JR貨物川崎貨物駅に隣接した川崎車両所に試作貨車が留置されています。それがコキ70形とワ100形です。
(コキ70-901/ワ100-901・川崎車両所・2017年3月29日)
コキ70形は背高の海上輸送コンテナを搭載することを目的として1991(平成3)年3月に2両1ユニットが試作されました。
(コキ70-901・川崎車両所・2017年3月29日)
背高コンテナを積載するために床面高さを709mmまで下げ、台車も車輪系を610mmと小径化したFT11形を装着しています。
(コキ70-901・川崎車両所・2017年3月29日)
コキ70形は背高コンテナの他、航空コンテナの積載も考慮していました。さらにトラックのまま積載するピギーパック輸送にも対応できる様に設計されていました。
トラックは自走してコキ70形に載せる構造で、ユニットを組むコキ70-902にも自走で移動できるように渡り板が設置されています。
(コキ70-902/コキ70-901・川崎車両所・2017年3月29日)
低床構造のため、ユニット間の連結器高さも550mmと低くなっています。
しかし車両限界を検証した結果、低床車両でなくとも背高コンテナを積載することができることがわかり、量産には至りませんでした。
そして2003(平成15)年に廃車されました。
コキ70形の後ろにある3両の有蓋車がワ100形で、1992(平成4)年に試作されました。
(ワ100-903/ワ100-902/ワ100-901・川崎車両所・2017年3月29日)
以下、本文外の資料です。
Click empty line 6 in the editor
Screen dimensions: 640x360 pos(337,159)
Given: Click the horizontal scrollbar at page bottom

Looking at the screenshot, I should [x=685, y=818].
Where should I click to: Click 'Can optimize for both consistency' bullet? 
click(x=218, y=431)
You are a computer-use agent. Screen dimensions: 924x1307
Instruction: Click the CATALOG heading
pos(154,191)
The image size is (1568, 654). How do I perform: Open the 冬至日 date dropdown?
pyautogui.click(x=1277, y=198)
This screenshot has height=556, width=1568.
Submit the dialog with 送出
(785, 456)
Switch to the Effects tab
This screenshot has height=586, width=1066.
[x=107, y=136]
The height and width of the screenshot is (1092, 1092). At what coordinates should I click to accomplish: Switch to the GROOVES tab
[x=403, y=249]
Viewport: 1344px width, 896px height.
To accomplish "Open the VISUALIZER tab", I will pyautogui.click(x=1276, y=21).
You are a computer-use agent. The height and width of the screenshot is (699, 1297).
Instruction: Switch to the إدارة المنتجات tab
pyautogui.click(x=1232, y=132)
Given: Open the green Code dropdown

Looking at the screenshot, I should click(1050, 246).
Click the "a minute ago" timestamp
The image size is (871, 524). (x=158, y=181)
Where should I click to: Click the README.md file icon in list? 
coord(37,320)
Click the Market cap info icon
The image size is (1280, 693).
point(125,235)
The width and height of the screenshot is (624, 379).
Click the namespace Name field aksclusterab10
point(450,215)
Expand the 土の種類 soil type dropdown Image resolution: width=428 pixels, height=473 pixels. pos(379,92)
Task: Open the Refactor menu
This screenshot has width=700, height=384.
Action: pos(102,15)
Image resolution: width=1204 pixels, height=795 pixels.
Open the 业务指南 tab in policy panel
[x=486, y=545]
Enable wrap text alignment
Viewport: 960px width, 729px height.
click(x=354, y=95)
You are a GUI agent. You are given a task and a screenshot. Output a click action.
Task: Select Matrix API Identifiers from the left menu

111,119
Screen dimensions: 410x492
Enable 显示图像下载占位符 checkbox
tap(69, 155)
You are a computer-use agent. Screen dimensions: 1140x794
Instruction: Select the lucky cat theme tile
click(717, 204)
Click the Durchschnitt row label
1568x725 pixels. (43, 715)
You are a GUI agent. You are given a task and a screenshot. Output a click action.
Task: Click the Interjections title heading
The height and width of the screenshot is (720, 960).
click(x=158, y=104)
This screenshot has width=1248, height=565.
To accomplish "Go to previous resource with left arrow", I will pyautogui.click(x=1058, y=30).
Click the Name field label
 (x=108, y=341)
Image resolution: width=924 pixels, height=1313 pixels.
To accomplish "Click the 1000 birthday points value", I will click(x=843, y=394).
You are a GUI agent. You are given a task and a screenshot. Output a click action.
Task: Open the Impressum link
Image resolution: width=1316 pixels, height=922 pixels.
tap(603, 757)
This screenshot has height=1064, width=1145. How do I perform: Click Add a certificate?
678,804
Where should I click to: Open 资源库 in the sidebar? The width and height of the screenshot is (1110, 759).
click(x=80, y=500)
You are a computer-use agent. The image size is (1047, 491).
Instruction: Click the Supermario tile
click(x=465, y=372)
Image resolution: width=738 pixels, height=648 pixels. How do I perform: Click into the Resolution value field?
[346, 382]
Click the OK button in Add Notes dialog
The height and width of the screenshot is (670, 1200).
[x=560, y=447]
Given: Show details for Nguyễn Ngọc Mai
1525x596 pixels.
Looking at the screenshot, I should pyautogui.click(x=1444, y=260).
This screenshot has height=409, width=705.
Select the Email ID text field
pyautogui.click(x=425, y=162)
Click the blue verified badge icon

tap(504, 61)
ここから見た姿ではただの12m級有蓋車にしか見えませんが、実はこの有蓋車はダブルタイヤ2軸構造のトレーラで道路上を走行することができます。
(ワ100-902/ワ100-903・川崎車両所・2017年3月29日)
車端部はFT1A形台車を装着したアダプターフレーム上に搭載されており、鉄道では連接構造のユニットを構成します。
(ワ100-902/ワ100-903・川崎車両所・2017年3月29日)
アダプターフレームの脱着はエアシリンダ式ショックアブソーバとエアジャッキで車体を浮かせて行う構造としました。重機や地上装置を必要としない点は画期的でしたが、作業時間と手間はかかるため、結局試作のみに終わって2002(平成14)年に廃車されました。
コキ70形もワ100形も鉄道とその他の輸送を融合させるアイディアでしたが、どちらも日の目を見ませんでした。
そんな2形式をこの目で見ることができるとは思いませんでした。